(198l) Proximal Interactions in Graphene-Magnetic Nanoparticle Interfacial Composites | AIChE

(198l) Proximal Interactions in Graphene-Magnetic Nanoparticle Interfacial Composites


Dehankar, A. - Presenter, The Ohio State University
Perez-Hoyos, E., The Ohio State University
Xu, J., The Ohio State University
Goldberger, J., The Ohio State University
Kawakami, R., The Ohio State University
Johnston-Halperin, E., The Ohio State University
Winter, J., Ohio State University
The single layer honeycomb carbon lattice of graphene is responsible for many of its exceptional properties such as high electron mobility, flexibility, and thermal conductivity. This has resulted in intense exploration of graphene for electronic, energy, and biosensing applications. However, the structure of graphene does not yield intrinsic magnetic order that would be desirable for potential magneto-electronic and spintronic applications. Most investigations directed toward generation of magnetism in graphene either demonstrate short range magnetism or are accompanied by disruption of its inherent properties. A recent study successfully induced long range magnetism in graphene while preserving its pristine attributes by harnessing the sensitivity of graphene electronic orbitals to proximal magnetic materials [1]. Drawing inspiration from this approach, this research examines the potential of superparamagnetic iron oxide nanoparticles (SPIONs) for proximity induced magnetism. The use of SPIONs had the potential additional advantage to locally control magnetization by directed self assembly of SPIONs. Further, the use of nanoscale materials may enable quantum level interactions. These graphene-SPION composites could thus enable emergent proximal interactions, perhaps with the ability to locally control magnetism.

Here, we describe composites that are assembled by transferring graphene to a silicon dioxide substrate onto which SPIONs have been deposited. Deposition techniques including spin coating [2] and the Langmuir Blodgett trough method [3] were utilized to produce scalable and controlled self assembly of SPIONs with different levels of ordering and surface densities. Atomic (AFM) and Magnetic (MFM) Force Microscopy were used to evaluate the topography of the composite throughout the assembly process. Subsequently, potential for perturbations in the inherent structural and electronic properties of graphene after transfer onto SPION-coated substrates was evaluated using Raman spectroscopy and resistivity measurements, respectively. To determine if magnetism was induced in the graphene structure, Hall and Quantum Hall effect measurements were conducted. Primary measurements on random, low density SPION arrays showed that composites maintained native graphene characteristics. High density arrays with ordering are being evaluated for comparison. Ultimately, this research will elucidate the potential to induce localized and global coupling of graphene to the nanomaterials in immediate vicinity.
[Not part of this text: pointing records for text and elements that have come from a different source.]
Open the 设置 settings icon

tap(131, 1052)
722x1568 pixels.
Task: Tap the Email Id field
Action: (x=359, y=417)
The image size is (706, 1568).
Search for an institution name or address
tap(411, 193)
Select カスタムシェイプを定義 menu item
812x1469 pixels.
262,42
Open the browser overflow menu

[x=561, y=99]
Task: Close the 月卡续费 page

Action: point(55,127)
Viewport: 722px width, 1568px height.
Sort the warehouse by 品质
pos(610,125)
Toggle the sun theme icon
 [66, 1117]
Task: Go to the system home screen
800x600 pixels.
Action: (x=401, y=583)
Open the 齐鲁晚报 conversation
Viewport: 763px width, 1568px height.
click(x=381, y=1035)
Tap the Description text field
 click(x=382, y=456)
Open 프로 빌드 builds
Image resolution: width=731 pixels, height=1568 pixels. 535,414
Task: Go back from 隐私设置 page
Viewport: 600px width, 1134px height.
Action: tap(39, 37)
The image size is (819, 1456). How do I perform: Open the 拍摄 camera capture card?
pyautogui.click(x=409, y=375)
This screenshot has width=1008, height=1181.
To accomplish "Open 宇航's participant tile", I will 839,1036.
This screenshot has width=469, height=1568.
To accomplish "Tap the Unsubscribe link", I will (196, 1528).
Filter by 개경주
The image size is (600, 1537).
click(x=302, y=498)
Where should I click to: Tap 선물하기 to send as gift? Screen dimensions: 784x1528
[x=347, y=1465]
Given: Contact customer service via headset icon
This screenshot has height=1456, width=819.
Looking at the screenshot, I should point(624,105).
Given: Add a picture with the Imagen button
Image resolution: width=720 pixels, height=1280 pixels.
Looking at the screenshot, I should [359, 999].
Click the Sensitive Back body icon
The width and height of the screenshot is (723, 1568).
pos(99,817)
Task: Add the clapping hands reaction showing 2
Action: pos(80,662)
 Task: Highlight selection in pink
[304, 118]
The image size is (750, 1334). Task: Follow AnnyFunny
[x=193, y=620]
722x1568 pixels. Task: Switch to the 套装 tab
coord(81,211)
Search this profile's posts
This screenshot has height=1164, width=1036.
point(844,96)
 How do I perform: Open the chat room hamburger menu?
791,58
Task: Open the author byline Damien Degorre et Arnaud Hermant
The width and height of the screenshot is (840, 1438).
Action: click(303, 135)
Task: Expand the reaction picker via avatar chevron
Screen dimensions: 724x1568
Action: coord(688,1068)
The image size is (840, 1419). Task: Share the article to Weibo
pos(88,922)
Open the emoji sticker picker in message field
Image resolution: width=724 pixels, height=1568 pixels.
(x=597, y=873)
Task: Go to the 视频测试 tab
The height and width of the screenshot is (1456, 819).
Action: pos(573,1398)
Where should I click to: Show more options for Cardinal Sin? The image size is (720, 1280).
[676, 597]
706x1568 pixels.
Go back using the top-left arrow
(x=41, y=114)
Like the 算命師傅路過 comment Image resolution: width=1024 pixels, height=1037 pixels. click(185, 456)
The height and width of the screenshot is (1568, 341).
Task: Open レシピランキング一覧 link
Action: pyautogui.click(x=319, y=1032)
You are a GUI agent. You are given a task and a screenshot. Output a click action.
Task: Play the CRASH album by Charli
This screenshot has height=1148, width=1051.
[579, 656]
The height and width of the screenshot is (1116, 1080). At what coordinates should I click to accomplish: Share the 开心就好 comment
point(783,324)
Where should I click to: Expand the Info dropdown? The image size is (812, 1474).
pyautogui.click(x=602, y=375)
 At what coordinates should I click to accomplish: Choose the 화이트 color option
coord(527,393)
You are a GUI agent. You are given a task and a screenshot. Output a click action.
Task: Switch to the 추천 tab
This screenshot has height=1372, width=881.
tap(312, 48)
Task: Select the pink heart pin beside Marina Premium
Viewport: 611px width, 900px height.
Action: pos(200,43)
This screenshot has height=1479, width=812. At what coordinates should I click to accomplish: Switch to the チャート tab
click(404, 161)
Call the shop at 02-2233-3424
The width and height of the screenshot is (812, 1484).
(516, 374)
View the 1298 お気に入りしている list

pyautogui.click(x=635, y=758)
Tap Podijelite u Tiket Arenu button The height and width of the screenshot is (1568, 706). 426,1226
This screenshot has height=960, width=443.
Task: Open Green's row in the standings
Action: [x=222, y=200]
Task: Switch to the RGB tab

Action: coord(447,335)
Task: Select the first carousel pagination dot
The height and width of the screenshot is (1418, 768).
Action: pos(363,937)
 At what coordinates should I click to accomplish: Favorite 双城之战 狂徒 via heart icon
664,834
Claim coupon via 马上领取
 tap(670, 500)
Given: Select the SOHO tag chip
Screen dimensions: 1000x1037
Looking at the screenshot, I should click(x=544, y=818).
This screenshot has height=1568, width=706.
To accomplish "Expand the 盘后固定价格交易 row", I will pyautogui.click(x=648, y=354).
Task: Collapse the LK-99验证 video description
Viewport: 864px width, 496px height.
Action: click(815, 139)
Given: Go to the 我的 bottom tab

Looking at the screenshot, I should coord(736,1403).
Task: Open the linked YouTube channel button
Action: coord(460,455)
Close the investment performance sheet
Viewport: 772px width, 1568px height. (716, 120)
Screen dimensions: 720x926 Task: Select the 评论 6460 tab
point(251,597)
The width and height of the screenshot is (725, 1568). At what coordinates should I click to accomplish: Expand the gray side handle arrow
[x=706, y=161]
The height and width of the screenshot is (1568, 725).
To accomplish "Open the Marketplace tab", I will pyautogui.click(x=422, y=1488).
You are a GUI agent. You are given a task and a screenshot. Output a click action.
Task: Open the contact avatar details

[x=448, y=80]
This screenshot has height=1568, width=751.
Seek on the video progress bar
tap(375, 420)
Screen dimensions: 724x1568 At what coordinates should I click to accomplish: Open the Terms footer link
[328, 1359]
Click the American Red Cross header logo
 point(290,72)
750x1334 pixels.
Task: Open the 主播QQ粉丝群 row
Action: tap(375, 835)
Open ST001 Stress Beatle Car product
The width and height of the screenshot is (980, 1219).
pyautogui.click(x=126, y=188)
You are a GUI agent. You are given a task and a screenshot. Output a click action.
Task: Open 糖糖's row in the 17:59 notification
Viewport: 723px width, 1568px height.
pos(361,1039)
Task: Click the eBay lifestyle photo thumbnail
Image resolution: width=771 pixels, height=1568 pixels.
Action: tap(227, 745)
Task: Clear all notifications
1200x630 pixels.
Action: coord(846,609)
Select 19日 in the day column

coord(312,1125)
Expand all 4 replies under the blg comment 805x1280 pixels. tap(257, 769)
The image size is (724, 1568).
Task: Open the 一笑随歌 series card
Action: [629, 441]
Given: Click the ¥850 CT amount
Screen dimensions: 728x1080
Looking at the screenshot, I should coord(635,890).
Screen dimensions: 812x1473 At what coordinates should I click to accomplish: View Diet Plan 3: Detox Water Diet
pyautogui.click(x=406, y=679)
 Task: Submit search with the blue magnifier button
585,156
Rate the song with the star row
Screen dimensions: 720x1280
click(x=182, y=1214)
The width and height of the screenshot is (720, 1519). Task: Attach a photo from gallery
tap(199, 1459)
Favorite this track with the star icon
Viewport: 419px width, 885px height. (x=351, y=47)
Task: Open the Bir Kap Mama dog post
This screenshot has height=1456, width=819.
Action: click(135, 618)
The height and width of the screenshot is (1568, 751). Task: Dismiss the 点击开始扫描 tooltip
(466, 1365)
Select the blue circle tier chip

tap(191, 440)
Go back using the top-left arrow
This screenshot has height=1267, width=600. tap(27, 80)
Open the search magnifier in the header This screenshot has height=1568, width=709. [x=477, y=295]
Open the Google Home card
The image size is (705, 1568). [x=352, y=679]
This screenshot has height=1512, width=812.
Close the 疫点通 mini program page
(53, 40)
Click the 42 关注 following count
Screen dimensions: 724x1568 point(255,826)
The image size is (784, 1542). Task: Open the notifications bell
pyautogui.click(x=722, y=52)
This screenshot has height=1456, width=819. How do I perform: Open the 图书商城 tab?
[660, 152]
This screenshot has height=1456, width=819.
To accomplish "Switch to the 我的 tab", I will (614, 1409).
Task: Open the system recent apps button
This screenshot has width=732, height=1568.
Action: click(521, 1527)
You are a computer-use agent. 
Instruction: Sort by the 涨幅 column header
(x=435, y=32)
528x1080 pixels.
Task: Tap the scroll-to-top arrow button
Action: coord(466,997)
[1] Z. Wang, C. Tang, R. Sachs, Y. Barlas, J. Shi, Proximity-induced ferromagnetism in graphene revealed by the anomalous Hall effect, Phys Rev Lett, 114 (2015) 016603.

[2] M. Benitez, D Mishra, P Szary, G. Badini Confalonieri, M. Feyen, A. Lu, L. Agudo, G. Eggeler, O. Petracic, H. Zabel, Structural and magnetic characterization of self-assembled iron oxide nanoparticle arrays, J. Phys.: Condens. Matter 23 (2011) 126003.

[3] Q. Guo, X. Teng, S. Rahman, H. Yang, Patterned Langmuir-Blodgett Films of Monodisperse Nanoparticles of Iron Oxide Using Soft Lithography, J. AM. CHEM. SOC., 125 (2003), 630-631.